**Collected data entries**
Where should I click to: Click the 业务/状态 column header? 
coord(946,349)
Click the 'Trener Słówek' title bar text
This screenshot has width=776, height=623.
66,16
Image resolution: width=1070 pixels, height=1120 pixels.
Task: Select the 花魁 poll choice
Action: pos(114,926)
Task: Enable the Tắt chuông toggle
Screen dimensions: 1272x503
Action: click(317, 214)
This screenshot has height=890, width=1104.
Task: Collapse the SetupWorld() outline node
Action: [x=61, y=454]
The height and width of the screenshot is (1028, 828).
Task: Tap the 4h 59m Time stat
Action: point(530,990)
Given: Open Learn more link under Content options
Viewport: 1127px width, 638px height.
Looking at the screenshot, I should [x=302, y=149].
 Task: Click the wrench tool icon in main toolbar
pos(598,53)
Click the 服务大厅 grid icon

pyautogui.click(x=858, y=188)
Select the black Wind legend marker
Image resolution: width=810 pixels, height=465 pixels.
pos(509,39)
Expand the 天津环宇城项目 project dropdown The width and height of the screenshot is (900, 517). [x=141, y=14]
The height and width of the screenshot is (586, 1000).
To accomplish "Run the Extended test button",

**What to do**
Each line of the data is to be transcribed exactly.

**Answer box**
Where should I click to: Click the 业务/状态 column header? 
coord(946,349)
Click the 'Trener Słówek' title bar text
This screenshot has width=776, height=623.
66,16
Image resolution: width=1070 pixels, height=1120 pixels.
Task: Select the 花魁 poll choice
Action: pos(114,926)
Task: Enable the Tắt chuông toggle
Screen dimensions: 1272x503
Action: click(317, 214)
This screenshot has height=890, width=1104.
Task: Collapse the SetupWorld() outline node
Action: [x=61, y=454]
The height and width of the screenshot is (1028, 828).
Task: Tap the 4h 59m Time stat
Action: point(530,990)
Given: Open Learn more link under Content options
Viewport: 1127px width, 638px height.
Looking at the screenshot, I should [x=302, y=149].
 Task: Click the wrench tool icon in main toolbar
pos(598,53)
Click the 服务大厅 grid icon

pyautogui.click(x=858, y=188)
Select the black Wind legend marker
Image resolution: width=810 pixels, height=465 pixels.
pos(509,39)
Expand the 天津环宇城项目 project dropdown The width and height of the screenshot is (900, 517). [x=141, y=14]
The height and width of the screenshot is (586, 1000).
To accomplish "Run the Extended test button",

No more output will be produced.